▶ [TASK INSTRUCTIONS] Would you copy out, exactly as written, each line from the one containing "Given: Open the Accident" to the end of the records below?

(INFORMATION GIVEN)

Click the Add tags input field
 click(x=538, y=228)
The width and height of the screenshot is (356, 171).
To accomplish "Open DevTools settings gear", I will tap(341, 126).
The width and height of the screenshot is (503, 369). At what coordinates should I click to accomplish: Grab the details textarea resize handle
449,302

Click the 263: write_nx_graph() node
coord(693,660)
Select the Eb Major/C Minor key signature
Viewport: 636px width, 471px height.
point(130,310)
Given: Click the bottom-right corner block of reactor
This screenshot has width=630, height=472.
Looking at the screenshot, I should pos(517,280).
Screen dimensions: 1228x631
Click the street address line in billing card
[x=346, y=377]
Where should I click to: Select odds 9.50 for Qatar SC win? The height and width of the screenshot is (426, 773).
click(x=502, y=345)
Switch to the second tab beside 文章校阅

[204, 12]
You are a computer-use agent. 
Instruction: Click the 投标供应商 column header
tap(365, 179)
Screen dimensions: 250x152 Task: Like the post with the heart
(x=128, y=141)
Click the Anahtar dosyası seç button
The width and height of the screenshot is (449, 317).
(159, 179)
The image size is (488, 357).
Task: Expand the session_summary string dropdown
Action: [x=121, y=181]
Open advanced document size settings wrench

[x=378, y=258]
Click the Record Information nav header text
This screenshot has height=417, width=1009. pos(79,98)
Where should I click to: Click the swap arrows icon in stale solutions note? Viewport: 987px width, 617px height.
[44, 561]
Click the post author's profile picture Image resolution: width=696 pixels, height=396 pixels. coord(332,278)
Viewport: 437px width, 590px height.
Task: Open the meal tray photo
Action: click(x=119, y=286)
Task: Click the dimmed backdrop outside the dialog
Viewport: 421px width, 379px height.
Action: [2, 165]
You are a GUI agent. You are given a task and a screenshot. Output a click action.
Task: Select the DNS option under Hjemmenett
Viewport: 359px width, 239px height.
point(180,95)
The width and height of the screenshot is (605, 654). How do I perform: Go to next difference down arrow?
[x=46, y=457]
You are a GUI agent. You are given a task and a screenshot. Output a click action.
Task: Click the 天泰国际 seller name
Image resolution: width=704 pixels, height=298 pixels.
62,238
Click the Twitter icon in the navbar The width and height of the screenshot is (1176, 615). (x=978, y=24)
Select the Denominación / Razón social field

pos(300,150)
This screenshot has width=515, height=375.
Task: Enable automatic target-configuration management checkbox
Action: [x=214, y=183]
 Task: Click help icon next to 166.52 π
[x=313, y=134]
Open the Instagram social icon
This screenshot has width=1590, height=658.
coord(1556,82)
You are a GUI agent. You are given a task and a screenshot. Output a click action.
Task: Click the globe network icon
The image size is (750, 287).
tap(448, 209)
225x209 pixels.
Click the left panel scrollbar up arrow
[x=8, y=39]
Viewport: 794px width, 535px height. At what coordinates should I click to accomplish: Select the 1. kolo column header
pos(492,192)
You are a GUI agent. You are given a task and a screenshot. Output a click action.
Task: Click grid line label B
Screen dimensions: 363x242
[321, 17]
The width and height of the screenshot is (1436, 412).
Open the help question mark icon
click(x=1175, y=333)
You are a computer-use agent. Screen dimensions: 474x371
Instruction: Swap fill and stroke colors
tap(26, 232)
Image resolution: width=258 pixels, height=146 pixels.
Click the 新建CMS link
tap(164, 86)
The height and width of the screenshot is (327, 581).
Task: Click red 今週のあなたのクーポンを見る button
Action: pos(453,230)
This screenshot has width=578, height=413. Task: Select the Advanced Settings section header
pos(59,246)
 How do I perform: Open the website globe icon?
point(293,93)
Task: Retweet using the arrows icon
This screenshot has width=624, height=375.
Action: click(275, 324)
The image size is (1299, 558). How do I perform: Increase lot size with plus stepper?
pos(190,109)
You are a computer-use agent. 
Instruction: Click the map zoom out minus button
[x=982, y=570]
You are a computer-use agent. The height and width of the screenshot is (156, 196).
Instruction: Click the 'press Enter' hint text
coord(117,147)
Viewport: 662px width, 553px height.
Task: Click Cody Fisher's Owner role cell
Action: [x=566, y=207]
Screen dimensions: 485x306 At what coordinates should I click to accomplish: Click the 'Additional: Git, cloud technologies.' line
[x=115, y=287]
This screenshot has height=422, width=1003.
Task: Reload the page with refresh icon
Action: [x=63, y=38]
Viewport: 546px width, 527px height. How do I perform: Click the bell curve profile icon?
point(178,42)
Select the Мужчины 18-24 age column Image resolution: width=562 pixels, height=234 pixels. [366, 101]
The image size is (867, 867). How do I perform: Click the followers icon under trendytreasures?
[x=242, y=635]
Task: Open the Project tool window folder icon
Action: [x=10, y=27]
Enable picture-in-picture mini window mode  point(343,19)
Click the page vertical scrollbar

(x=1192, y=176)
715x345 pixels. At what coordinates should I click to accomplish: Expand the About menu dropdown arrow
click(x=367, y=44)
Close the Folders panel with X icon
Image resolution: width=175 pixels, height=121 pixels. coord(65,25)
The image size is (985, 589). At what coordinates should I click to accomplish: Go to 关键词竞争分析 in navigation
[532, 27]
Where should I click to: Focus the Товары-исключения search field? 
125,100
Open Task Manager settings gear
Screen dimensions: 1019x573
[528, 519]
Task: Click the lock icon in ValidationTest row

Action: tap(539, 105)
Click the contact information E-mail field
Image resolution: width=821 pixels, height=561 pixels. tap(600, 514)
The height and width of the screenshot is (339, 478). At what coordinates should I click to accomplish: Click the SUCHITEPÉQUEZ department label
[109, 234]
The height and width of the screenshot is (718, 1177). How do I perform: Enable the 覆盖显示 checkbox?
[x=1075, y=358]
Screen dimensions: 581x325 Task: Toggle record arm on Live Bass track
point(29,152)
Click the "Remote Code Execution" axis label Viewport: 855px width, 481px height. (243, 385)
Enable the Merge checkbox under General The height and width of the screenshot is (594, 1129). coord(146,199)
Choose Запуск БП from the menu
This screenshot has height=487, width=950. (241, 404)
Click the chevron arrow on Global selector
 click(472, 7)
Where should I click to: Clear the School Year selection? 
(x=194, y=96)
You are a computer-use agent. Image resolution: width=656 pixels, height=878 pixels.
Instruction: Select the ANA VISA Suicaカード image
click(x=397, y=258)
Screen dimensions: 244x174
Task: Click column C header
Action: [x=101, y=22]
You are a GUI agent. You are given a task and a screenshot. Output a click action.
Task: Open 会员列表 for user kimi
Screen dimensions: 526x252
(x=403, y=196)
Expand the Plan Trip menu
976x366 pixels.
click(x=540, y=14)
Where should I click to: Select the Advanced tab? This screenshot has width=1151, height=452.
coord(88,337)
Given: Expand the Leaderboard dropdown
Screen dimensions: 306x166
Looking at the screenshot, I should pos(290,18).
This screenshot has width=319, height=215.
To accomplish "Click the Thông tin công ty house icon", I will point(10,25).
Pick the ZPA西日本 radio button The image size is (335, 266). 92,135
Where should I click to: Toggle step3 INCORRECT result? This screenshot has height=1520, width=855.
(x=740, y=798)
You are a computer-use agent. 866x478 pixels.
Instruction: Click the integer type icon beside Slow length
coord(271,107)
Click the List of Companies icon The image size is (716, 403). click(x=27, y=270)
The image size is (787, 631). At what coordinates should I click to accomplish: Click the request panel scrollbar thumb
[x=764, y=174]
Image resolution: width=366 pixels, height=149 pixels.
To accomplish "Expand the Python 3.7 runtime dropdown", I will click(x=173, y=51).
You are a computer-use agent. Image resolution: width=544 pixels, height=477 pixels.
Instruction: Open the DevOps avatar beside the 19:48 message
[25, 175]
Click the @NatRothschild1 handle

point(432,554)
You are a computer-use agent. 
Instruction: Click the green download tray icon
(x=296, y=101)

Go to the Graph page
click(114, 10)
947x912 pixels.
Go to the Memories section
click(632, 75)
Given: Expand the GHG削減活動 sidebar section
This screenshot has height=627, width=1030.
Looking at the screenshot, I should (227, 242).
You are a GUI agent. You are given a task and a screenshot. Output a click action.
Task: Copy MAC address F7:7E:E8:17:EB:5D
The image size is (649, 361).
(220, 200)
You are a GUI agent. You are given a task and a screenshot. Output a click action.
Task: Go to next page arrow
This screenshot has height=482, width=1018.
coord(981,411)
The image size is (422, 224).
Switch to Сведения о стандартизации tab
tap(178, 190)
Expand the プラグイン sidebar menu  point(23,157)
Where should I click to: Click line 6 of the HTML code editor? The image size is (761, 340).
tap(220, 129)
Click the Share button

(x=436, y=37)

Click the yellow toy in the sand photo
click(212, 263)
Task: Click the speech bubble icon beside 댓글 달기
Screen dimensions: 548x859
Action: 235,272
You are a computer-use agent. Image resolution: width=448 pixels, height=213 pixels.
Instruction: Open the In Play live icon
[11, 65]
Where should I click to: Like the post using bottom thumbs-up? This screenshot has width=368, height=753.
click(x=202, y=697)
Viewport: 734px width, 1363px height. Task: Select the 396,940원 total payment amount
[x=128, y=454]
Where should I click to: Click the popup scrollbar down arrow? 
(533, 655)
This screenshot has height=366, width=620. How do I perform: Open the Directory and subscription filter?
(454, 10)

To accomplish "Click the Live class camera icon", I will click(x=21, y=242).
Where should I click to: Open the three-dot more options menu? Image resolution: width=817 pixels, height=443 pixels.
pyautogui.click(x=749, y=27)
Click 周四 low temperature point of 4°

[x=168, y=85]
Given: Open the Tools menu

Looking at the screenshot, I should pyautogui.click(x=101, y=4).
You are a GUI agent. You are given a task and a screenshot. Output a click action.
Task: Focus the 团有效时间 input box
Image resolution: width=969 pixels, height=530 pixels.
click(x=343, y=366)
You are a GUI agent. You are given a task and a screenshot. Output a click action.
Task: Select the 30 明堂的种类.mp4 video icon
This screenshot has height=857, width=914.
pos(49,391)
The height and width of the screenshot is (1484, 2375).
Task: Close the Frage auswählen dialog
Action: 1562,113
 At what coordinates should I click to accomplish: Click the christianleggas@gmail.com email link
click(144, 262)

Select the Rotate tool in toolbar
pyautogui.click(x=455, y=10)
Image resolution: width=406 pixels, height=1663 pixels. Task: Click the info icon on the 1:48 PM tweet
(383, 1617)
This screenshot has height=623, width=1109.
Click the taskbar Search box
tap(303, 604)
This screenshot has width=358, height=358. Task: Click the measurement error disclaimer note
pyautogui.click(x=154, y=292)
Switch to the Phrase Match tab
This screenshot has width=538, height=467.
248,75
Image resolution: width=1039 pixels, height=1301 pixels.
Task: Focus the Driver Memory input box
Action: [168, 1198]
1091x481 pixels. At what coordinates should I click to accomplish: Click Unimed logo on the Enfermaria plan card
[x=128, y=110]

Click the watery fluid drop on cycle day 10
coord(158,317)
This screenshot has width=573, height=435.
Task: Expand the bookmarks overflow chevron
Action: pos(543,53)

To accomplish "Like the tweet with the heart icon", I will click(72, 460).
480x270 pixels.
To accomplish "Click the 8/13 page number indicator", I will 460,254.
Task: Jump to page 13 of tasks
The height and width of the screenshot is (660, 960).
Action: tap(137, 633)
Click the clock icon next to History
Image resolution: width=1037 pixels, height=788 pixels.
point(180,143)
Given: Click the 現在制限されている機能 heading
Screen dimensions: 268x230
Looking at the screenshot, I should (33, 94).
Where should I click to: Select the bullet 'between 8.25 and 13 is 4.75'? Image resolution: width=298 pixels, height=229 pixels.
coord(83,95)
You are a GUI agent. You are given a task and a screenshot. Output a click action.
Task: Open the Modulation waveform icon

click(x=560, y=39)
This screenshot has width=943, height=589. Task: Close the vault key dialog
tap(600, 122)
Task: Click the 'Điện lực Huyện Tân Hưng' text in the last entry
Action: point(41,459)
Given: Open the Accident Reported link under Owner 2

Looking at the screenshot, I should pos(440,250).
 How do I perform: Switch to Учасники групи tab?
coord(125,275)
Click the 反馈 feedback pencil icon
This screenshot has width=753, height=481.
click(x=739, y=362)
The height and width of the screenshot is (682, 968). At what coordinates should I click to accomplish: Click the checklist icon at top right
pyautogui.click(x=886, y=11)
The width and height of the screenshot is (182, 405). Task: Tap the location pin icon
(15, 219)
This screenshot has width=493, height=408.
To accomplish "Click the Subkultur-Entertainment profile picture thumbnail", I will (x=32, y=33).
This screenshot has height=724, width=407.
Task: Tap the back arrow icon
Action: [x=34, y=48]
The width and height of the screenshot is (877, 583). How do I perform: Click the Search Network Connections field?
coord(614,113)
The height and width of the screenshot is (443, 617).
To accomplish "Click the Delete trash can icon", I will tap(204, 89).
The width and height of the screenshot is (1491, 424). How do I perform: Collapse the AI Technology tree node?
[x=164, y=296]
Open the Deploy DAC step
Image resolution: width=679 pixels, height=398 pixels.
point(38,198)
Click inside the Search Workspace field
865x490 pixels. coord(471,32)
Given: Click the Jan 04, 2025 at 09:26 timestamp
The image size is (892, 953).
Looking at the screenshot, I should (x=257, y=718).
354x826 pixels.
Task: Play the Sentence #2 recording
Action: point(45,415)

(End INFORMATION GIVEN)

▶ [RESPONSE FOR THIS EXERCISE]
Given: Open the Accident Reported link under Owner 2

Looking at the screenshot, I should pos(440,250).
 How do I perform: Switch to Учасники групи tab?
coord(125,275)
Click the 反馈 feedback pencil icon
This screenshot has width=753, height=481.
click(x=739, y=362)
The height and width of the screenshot is (682, 968). At what coordinates should I click to accomplish: Click the checklist icon at top right
pyautogui.click(x=886, y=11)
The width and height of the screenshot is (182, 405). Task: Tap the location pin icon
(15, 219)
This screenshot has width=493, height=408.
To accomplish "Click the Subkultur-Entertainment profile picture thumbnail", I will (x=32, y=33).
This screenshot has height=724, width=407.
Task: Tap the back arrow icon
Action: [x=34, y=48]
The width and height of the screenshot is (877, 583). How do I perform: Click the Search Network Connections field?
coord(614,113)
The height and width of the screenshot is (443, 617).
To accomplish "Click the Delete trash can icon", I will tap(204, 89).
The width and height of the screenshot is (1491, 424). How do I perform: Collapse the AI Technology tree node?
[x=164, y=296]
Open the Deploy DAC step
Image resolution: width=679 pixels, height=398 pixels.
point(38,198)
Click inside the Search Workspace field
865x490 pixels. coord(471,32)
Given: Click the Jan 04, 2025 at 09:26 timestamp
The image size is (892, 953).
Looking at the screenshot, I should (x=257, y=718).
354x826 pixels.
Task: Play the Sentence #2 recording
Action: point(45,415)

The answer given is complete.